I think I 'm going mentally insane. I have 5 in-class 3 hour exams starting on Saturday. Egads. All I can do is go surf the internet and listen to music with studying in between. The unfortunate thing is I must ace all 5 in order to get decent grades in the classes. I don't understand my lack of motivation. I'm trying really. I went to the library, the entire freakin University is there, thus there isn't anymore space. The irony of all this you see is that I did nothing fun this semester- I didn't go to any parties or hang out with old friends. I stayed home and studied and went on facebook (evil time waster) and became jealous of all the people who did stuff by looking at their fun pictures. I guess that's what I get for taking four history classes and changing my major.
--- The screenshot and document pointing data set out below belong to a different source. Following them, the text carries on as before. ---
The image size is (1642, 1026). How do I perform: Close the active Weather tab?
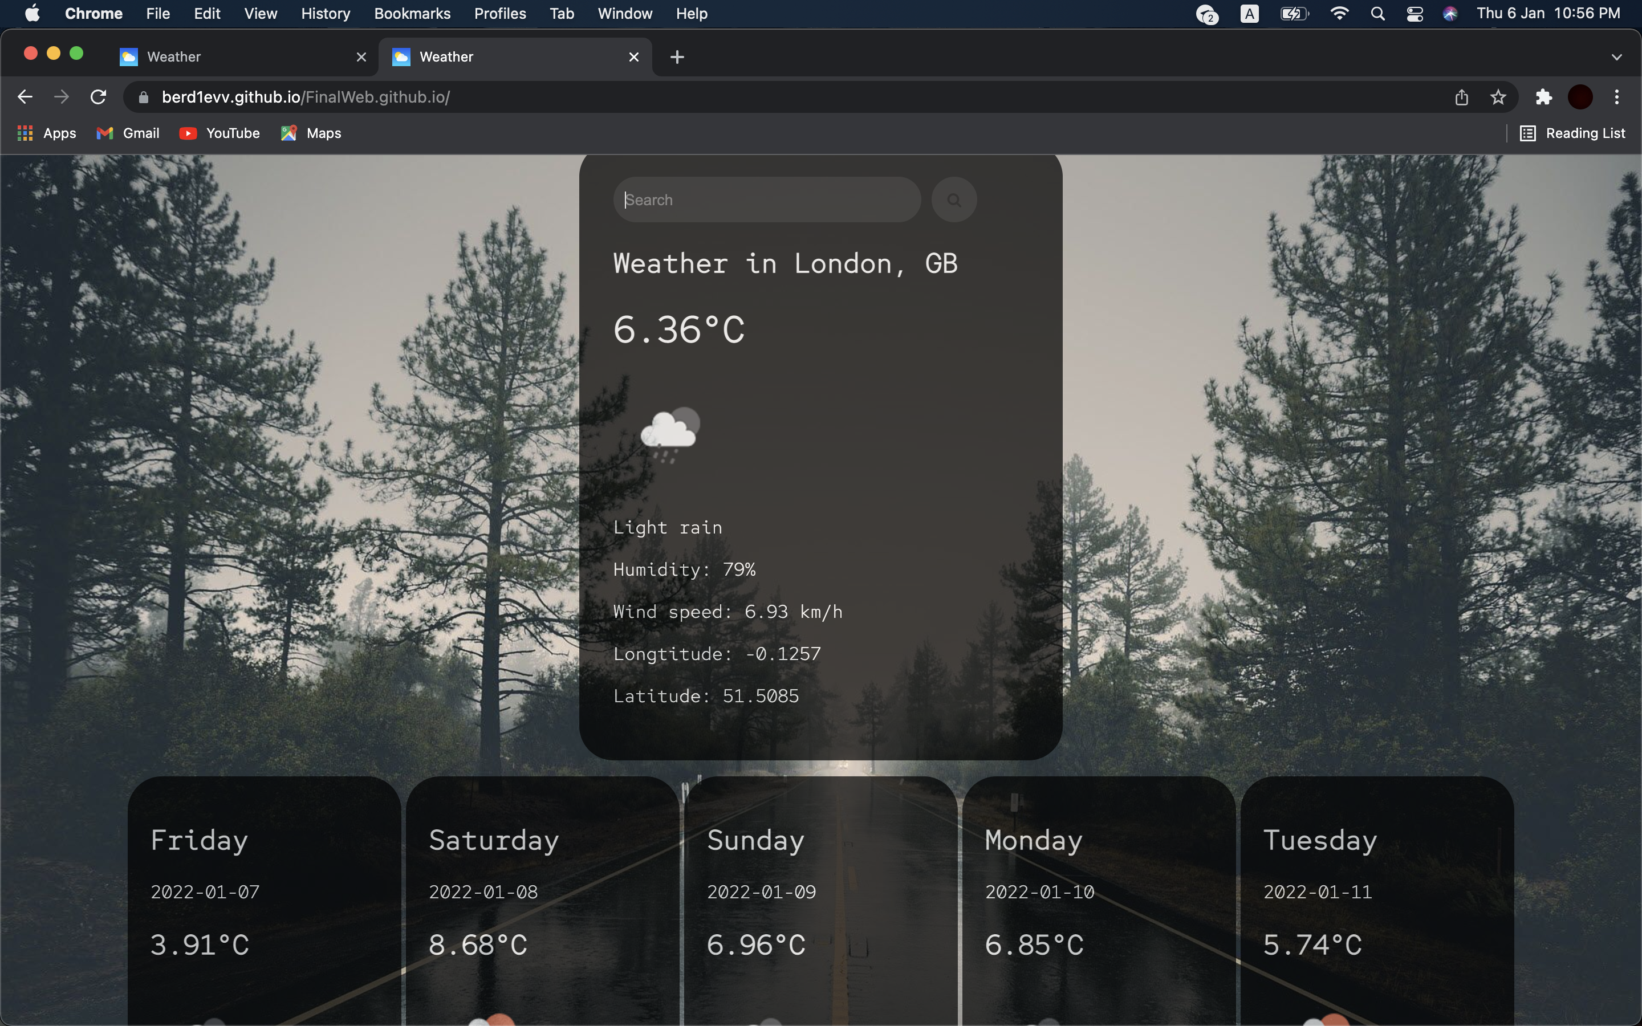[634, 57]
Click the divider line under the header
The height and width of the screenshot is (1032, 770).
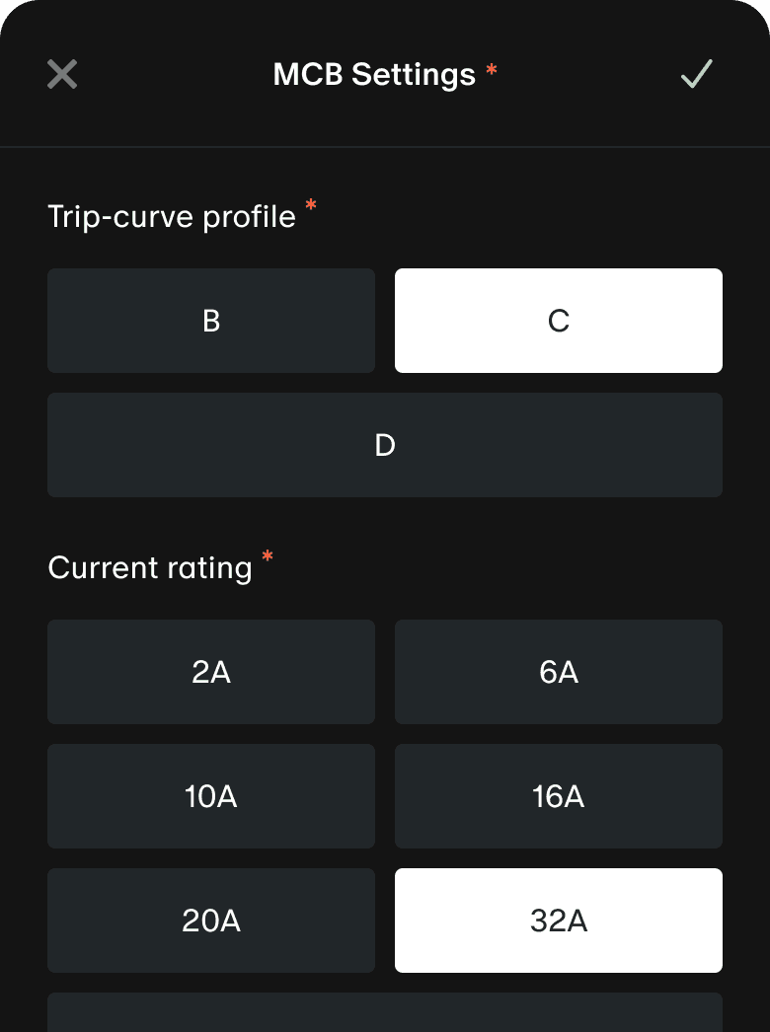coord(385,147)
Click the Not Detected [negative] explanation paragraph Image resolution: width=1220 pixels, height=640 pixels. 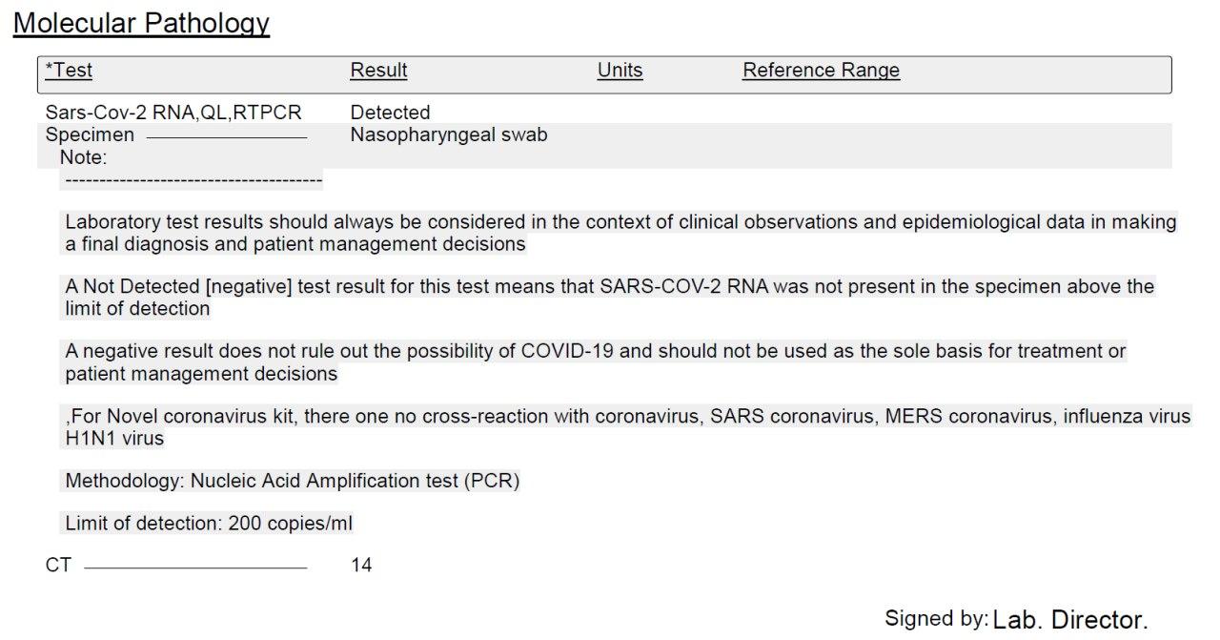[609, 298]
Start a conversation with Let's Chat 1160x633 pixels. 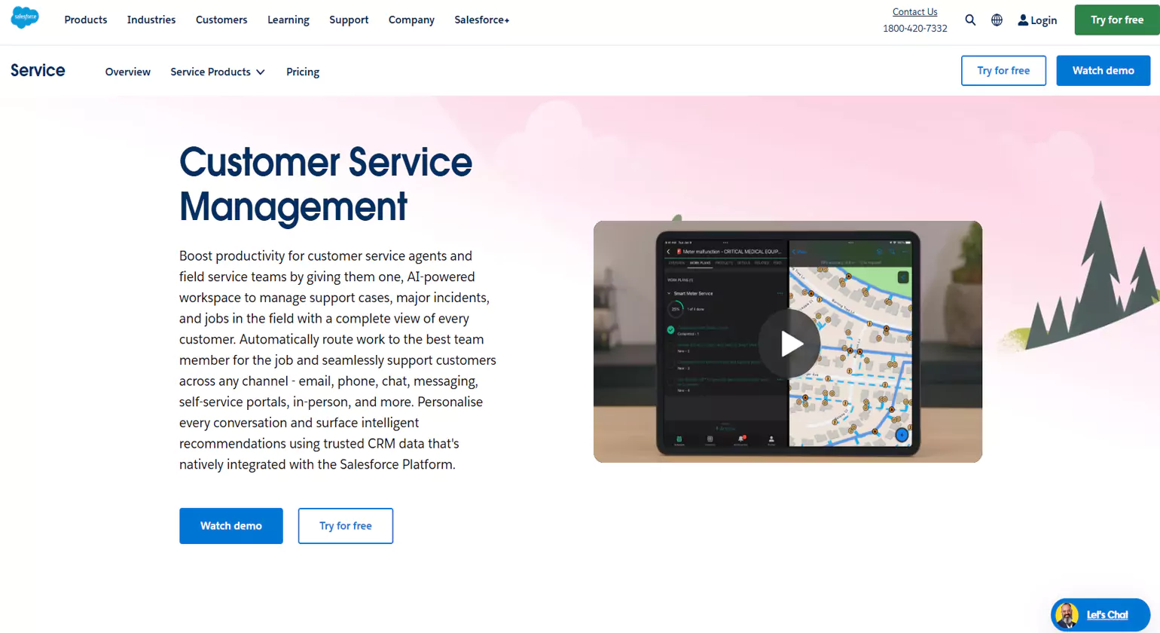click(x=1107, y=615)
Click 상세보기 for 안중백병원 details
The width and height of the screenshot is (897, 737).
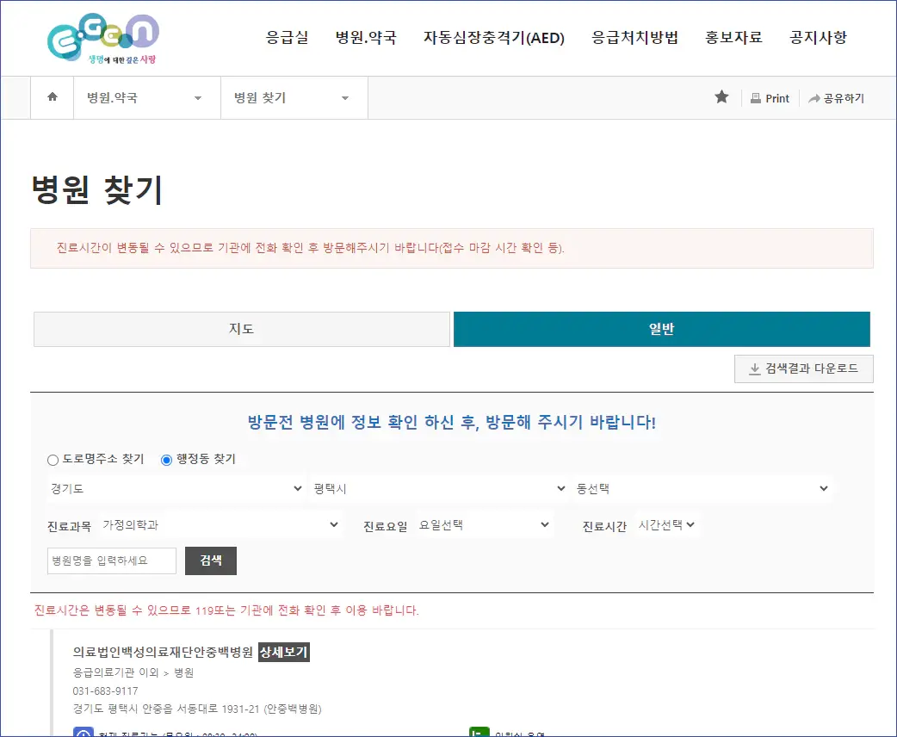pos(283,653)
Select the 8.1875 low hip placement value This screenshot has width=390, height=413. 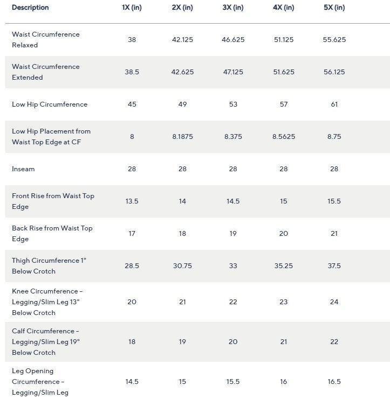pyautogui.click(x=182, y=137)
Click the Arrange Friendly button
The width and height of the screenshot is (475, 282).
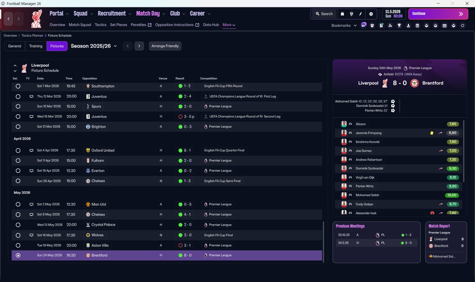pos(165,46)
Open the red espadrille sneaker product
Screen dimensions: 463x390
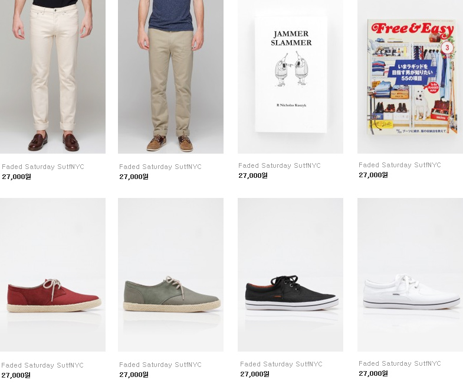[52, 275]
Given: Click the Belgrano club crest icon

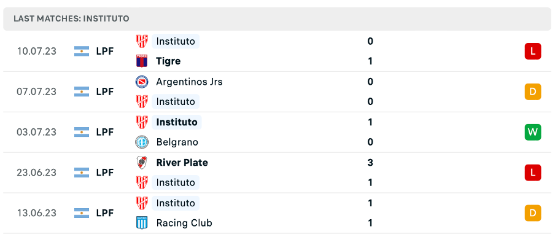Looking at the screenshot, I should coord(142,142).
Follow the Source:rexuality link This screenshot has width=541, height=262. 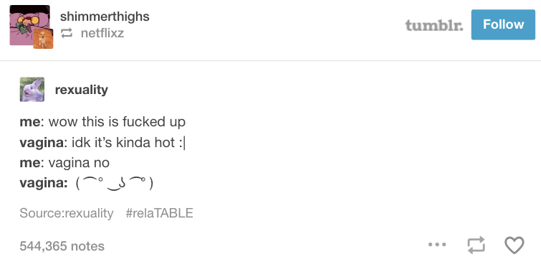coord(66,213)
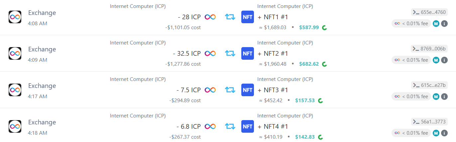This screenshot has width=456, height=142.
Task: Open transaction hash 655e...4760
Action: 429,12
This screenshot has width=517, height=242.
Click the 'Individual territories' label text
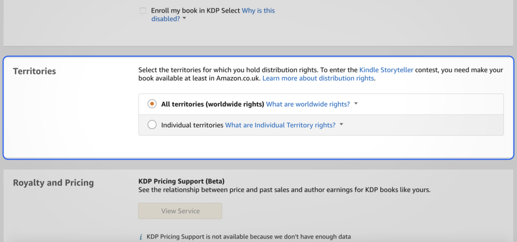192,125
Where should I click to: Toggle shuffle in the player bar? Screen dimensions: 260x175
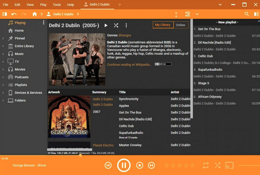tap(218, 165)
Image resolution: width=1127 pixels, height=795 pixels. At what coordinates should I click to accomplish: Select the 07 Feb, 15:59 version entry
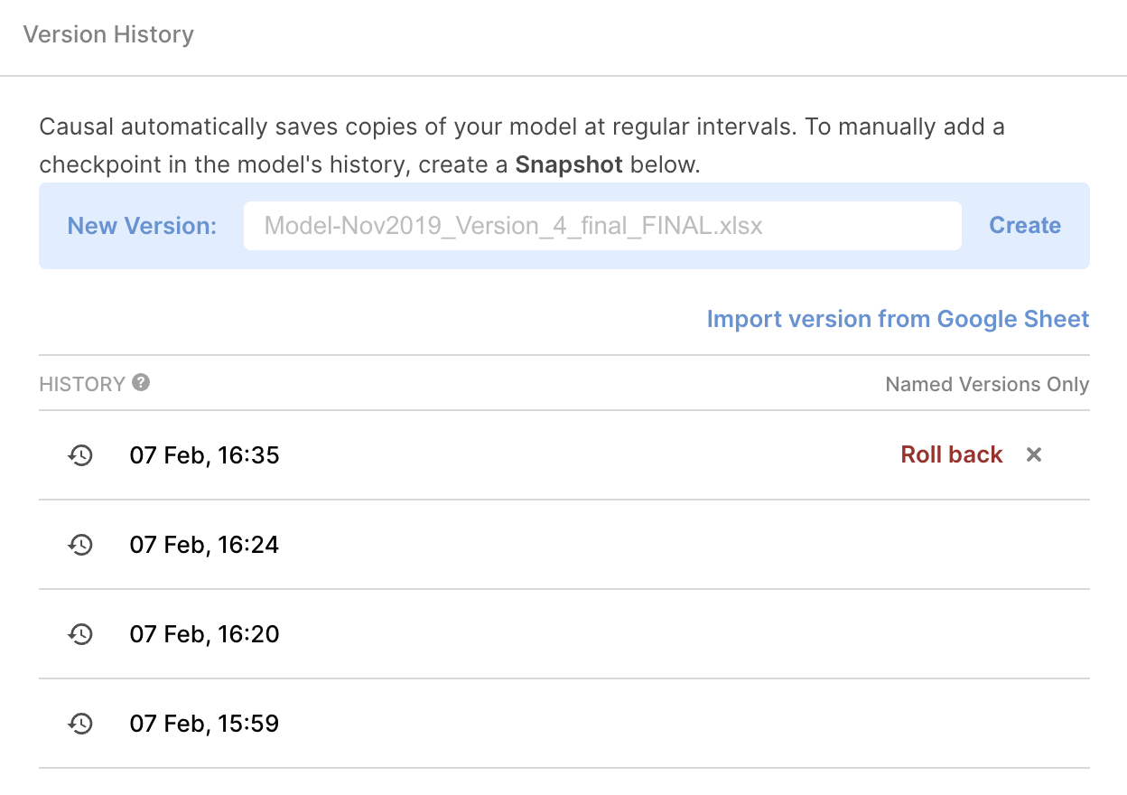click(205, 724)
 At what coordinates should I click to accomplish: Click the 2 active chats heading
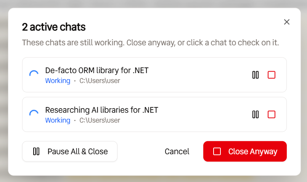pyautogui.click(x=54, y=27)
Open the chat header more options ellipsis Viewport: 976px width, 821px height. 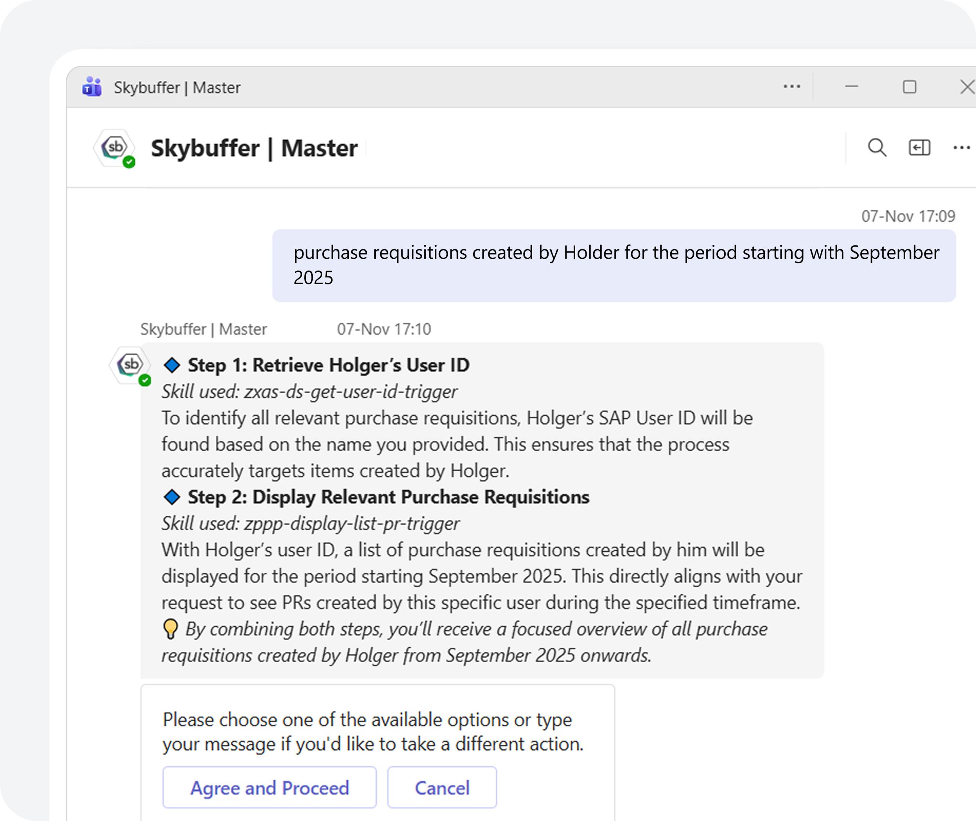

I am really good at losing friends. There was this one friend last year; he and I were best buddies. Then this year, he is like a stranger. It's wierd. The wierd part is the pessimism in me told me that we weren't going to be friends this year, I knew it. Once he wasn't a part of the Hindu Students Council anymore, how could we be friends? We lost the common interest. And also he got back together with his girlfriend and they're probably going to get married. They spend all their time together. What's unfortunate is she lives in the building right next to us and not once does he come visit. He came in the beginning but only b/c he wanted to borrow my textbook. But what is most annoying is I am constantly reminded of him. We used to trade music a lot and the songs he sent me are on my computer and when I put a random playlist, there they are. It's not that I had a crush on him. God no. Ok maybe a little, in the beginning. But we were like best friends like siblings we told each other stuff. Then I don't know what happened. I tried to have the same relationship as before, but something changed. He became a jerk. To me at least. Maybe he was one all along. Maybe that's partially why I've been kind of sad all year. I feel like I lost a good friend and it's somehow my fault = (. Believe me, he isn't making it easy to talk to him either. He tells other people that he thinks I'm mad at him. That confuses me. It also reminds me of something I do myself. It's a way of pushing people out of your life. So, dear person, do not worry if you wish that I should no longer be your friend and should not interfere in your life. Wish you well.